А это очень важно. Легко написать компиляцию, в которой важное будет перемешано с пустяками, мыльные пузыри со строго обоснованными теориями, но нелегко составить свод, подвести итоги, дать критическую проверку наших знаний. «Космос» носит именно такой характер. Разумеется, эта книга во многих частях устарела. В наше время нельзя написать Коран науки: она развивается слишком быстро и оставляет за штатом самые замечательные произведения.

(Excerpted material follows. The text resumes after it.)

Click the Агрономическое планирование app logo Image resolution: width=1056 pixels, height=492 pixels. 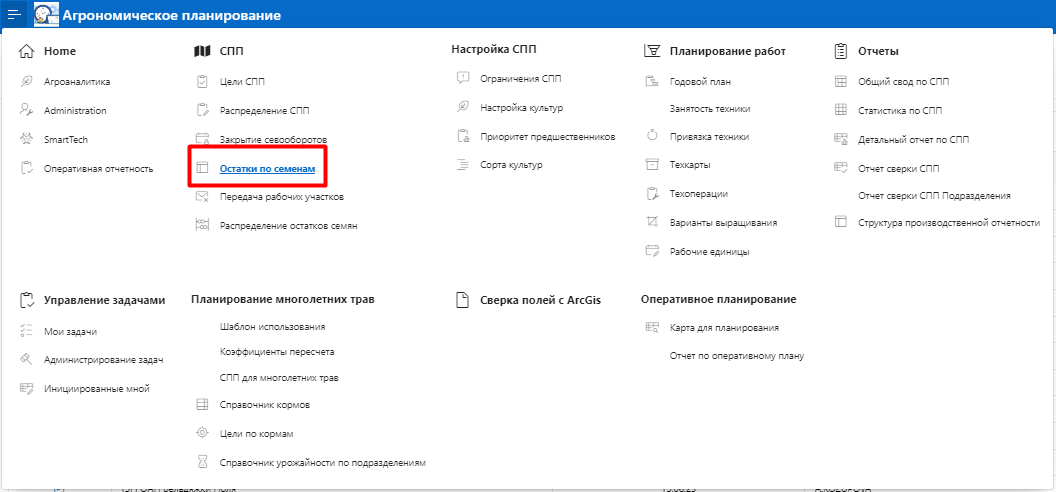46,15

Но как картина наших знаний в известную эпоху эта книга навсегда останется драгоценным памятником. Кроме строгой научности и художественного изложения, нельзя не упомянуть о другой черте «Космоса», общей всем сочинениям Гумбольдта, – о богатстве мыслей, общих взглядов. Приведем здесь отзыв астронома Аргеландера о третьей (астрономической) части «Космоса»:
«Ваше превосходительство назвали однажды вашу книгу „популярной астрономией”. Конечно, она популярна, потому что вполне способна возбудить любовь к астрономии и удивление к творению в народе; но она не популярна в том смысле, какой мы привыкли связывать с этим словом, применяя его к книгам, которые ученый специалист не станет читать, зная, что не найдет в них ничего нового…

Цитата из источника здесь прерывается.